From what I can determine:
Hash Type | Purpose |
---|---|
0x000 | Hashes an Index |
0x100 | Hashes Name1 |
0x200 | Hashes Name2 |
0x300 | Hashes Table Data |
I'm not 100% sure where these Hash Types factor into the encryption. There appears to be two seeds and then the Hash Type is the offset for the hash. I don't know what this means. See SC2Inspector.MPQLogic.MPQUtilities.HashString(string input, int offset).
It seems like I done an incredible amount of work in just one day. I've been at this for over 12 hours it looks like. Oh well, I'm off to bed since it's 6am. I _REALLY_ hope I resume this project tomorrow. Not even going to close all my VS/Chrome windows.
Committed r2.
12/28/2011 @ 23:46
Ok, so I've gotten a decent amount done. I was looking at code for an MPQ parser and it looks like the SC2Replay files have a slightly different format. They start with MPQ\x1B then 1024 bytes into the file have another MPQ\x1A which actually starts the normal MPQ file. MPQ1B seems to be a StarCraft II only option for displaying additional metadata without having to read the file.

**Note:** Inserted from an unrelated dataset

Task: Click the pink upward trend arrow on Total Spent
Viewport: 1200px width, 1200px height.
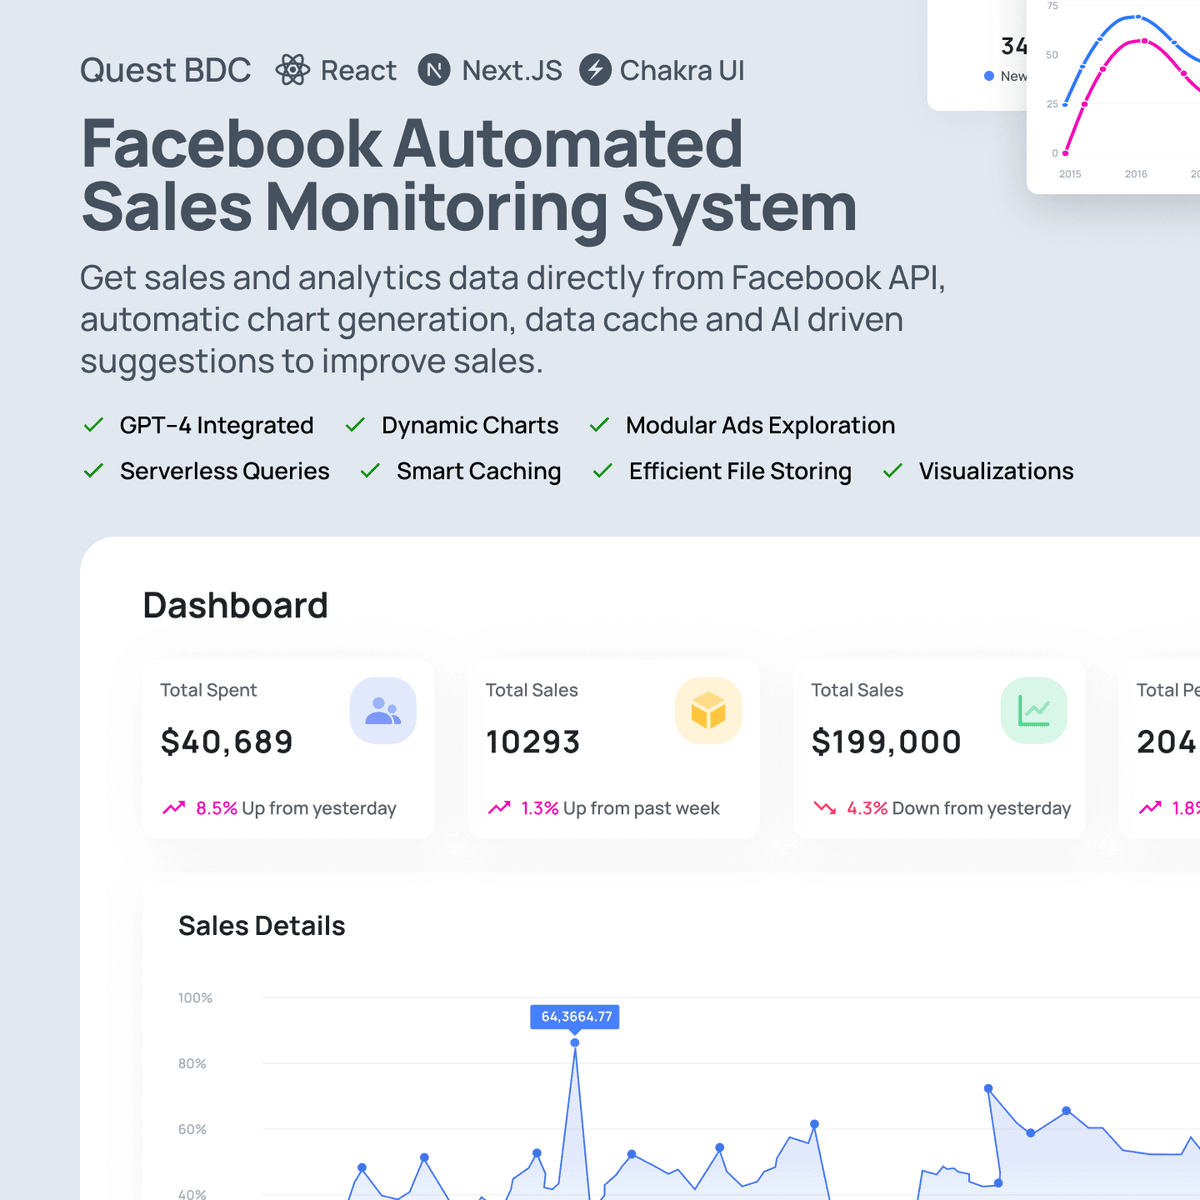Action: click(x=177, y=807)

Using the following data taken from a random SC2Replay:
I was able to determine the following:
Attribute | Location (d) | Hex Value | Interpretation |
---|---|---|---|
Id | x0-x3 | 4D 50 51 1B | MPQ\x1B |
UserDataMaxSize | x4-x7 | 00 02 00 00 | 512 |
HeaderOffset | x8-x11 | 00 04 00 | 1024 |
UserDataSize | x12-x15 | 3C 00 00 00 | 60 |
DataType | x16 | 05 | DataType indicated upcomming data is of type Array with keys |
NumberOfElements | x17 | 08 | Indicates 4 elements in array (VLF) |
Index | x18 | 00 | Sets index to 0 |
DataType | x19 | 02 | DataType indicated upcomming data is of type Binary Data |
NumberOfElements | x20 | 2C | Indicates 22 elements in the upcomming array |
StarCraftII | x21-x42 | 53 74 61 72 43 72 61 66 74 20 49 49 20 72 65 70 6C 61 79 1B 31 31 | A bunch of hex values which resolve to a byte array of ASCII values which end up as “Starcraft II Replay 11” |
Index | x43 | 02 | Sets index to 1 |
DataType | x44 | 05 | DataType indicated upcomming data is of type Array with keys |
NumberOfElements | x45 | 0C | Indicates 6 elements in array (VLF) |
Index | x46 | 00 | Sets index to 0 |
DataType | x47 | 09 | DataType indicated upcomming data is of type VLF |
Version | x48 | 02 | Major Version |
Index | x49 | 02 | Sets index to 1 |
DataType | x50 | 09 | DataType indicated upcomming data is of type VLF |
Version | x51 | 02 | Minor Version |
Index | x52 | 04 | Sets index to 2 |
DataType | x53 | 09 | DataType indicated upcomming data is of type VLF |
Version | x54 | 00 | Patch Version |
Index | x55 | 06 | Sets index to 3 |
DataType | x56 | 09 | DataType indicated upcomming data is of type VLF |
Version | x57 | 00 | Revision Version |
Index | x58 | 08 | Sets index to 4 |
DataType | x59 | 09 | DataType indicated upcomming data is of type VLF |
Version | x60 | EA | Build Version |
Unknown | x61-x75 | FB 01 0A 09 DA F0 01 04 09 04 06 09 FE 9E 05 FB | I'm unsure after this part. Nothing seems to add up correctly. |
VLF represents a “Variable Length Format” integer.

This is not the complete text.